I don't know what you mean by this. Rich people spend their money at a slower rate than poor people so the rich would be disproportionately impacted by this. Someone living paycheck to paycheck isn't going to have much money that can expire to begin with.
The government could issue money that can be tied to a specific purpose (allowed to be spent with specific merchants or establishments) and have a time limit. Think of the COVID-19 assistance that was given to people. If — instead of just transferring normal money into people’s accounts that allowed people to do whatever they wanted with it whenever they wanted and wherever they wanted - the government could force recipients to spend it across certain things and not others, and gave a deadline to move the money around, would that be something that’s in the best interests of the receiver? By expiring money or by applying negative interest rates, the government can offload its burden on to the people who hold and have to use this money.
If you are assuming how a hypothetical future currency will work then we could easily assume exactly the opposite and the money would be destroyed by a set date to maintain some stable rate of deflation. Do you have evidence that a time to live for a currency is being considered by the Federal Reserve and US government?
That’s fair enough.

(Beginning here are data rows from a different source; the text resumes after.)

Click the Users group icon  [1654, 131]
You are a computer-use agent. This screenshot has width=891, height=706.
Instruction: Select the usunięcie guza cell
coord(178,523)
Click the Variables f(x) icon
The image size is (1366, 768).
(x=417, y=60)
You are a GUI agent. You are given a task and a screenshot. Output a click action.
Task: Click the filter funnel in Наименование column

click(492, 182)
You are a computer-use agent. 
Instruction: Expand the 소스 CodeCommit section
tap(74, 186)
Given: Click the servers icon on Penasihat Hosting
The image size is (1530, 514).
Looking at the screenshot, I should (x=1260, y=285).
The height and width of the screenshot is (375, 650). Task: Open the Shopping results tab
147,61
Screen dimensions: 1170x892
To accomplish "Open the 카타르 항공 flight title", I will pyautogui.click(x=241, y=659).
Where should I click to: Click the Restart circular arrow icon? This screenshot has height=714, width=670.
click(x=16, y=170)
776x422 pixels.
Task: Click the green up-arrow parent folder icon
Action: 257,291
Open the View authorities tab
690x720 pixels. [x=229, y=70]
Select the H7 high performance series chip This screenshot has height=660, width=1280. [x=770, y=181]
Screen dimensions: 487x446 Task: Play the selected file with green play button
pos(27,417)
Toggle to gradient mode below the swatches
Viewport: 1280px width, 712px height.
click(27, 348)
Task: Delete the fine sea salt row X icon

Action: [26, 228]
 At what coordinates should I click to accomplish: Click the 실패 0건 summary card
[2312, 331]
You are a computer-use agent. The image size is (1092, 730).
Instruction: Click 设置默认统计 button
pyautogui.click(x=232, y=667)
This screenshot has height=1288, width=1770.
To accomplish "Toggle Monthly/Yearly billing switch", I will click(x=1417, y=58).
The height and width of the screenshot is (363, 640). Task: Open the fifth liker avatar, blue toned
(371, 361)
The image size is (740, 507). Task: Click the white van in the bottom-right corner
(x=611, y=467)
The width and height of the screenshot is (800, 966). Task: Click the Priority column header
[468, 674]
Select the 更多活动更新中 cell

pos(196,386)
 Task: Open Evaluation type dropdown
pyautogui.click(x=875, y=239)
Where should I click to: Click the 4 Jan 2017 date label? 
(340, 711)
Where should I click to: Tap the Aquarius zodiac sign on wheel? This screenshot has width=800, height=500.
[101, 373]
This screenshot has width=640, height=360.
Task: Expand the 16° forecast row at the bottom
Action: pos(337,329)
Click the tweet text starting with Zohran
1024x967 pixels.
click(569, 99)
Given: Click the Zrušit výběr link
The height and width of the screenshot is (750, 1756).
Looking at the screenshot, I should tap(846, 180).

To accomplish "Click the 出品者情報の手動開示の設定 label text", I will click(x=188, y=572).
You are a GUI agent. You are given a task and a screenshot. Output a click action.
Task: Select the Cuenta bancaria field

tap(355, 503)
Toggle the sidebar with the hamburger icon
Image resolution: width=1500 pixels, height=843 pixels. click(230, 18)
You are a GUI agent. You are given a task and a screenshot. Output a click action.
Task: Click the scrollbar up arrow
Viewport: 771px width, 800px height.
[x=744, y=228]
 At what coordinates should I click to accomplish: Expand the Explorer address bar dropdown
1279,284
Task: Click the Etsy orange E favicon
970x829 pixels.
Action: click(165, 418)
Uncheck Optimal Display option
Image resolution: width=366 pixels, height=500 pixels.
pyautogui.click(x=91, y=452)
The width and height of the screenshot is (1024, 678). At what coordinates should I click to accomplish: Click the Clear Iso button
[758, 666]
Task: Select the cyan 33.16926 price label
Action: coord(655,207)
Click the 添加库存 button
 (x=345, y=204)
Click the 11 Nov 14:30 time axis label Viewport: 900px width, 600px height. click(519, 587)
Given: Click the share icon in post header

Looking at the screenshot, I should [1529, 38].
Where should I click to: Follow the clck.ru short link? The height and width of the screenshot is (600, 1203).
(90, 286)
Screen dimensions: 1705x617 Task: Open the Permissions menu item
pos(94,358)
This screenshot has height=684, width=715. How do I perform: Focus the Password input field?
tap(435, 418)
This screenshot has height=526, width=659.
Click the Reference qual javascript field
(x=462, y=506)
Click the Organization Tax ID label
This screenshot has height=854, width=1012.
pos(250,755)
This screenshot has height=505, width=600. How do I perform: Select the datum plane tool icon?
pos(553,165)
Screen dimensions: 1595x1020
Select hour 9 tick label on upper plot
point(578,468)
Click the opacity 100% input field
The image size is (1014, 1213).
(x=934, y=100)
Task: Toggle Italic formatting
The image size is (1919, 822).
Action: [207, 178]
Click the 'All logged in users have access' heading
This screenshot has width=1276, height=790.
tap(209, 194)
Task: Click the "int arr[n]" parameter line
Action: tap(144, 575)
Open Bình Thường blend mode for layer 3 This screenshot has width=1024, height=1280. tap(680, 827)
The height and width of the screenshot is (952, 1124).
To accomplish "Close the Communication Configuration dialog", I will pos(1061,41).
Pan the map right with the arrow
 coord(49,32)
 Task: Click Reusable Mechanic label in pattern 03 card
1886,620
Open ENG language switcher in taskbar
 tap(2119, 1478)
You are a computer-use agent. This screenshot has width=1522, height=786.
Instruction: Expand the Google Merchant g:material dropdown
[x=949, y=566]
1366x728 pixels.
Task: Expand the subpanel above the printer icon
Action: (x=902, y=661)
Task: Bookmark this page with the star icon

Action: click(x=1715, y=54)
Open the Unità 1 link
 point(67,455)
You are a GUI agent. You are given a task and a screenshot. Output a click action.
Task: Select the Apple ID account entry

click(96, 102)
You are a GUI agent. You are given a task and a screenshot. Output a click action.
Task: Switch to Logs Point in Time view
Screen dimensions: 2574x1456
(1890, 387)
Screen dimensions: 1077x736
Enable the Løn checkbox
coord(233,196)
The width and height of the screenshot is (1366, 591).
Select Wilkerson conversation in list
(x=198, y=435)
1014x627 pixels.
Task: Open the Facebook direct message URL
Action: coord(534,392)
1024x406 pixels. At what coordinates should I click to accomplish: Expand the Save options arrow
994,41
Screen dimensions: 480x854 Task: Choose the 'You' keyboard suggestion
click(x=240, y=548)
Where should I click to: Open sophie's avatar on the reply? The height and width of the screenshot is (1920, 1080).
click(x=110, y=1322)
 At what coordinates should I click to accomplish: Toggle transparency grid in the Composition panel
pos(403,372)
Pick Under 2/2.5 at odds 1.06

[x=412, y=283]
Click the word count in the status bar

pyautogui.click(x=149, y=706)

Ostensibly the government of any country should be accountable to the people but history shows that cannot be counted on.
As convenient as Apple Pay is, I would not vote for a cashless system. I am just confused that very specific ideas of how this hypothetical system is going to work and am not sure where these come from or why it has to work the way people say and not in a more accountable less abusive manner. Expiring money seems patently absurd so why a central bank would consider it seems so outlandish to me at least.
> Expiring money seems patently absurd so why a central bank would consider it seems so outlandish to me at least.
Some countries, like Costa Rica, do this with cash, but with a much longer timeframe. Every 10 years or so they launch new banknote designs, and the old ones are gradually removed from circulation, until can only be exchanged at the banks and eventually lose their value by becoming "demonetized".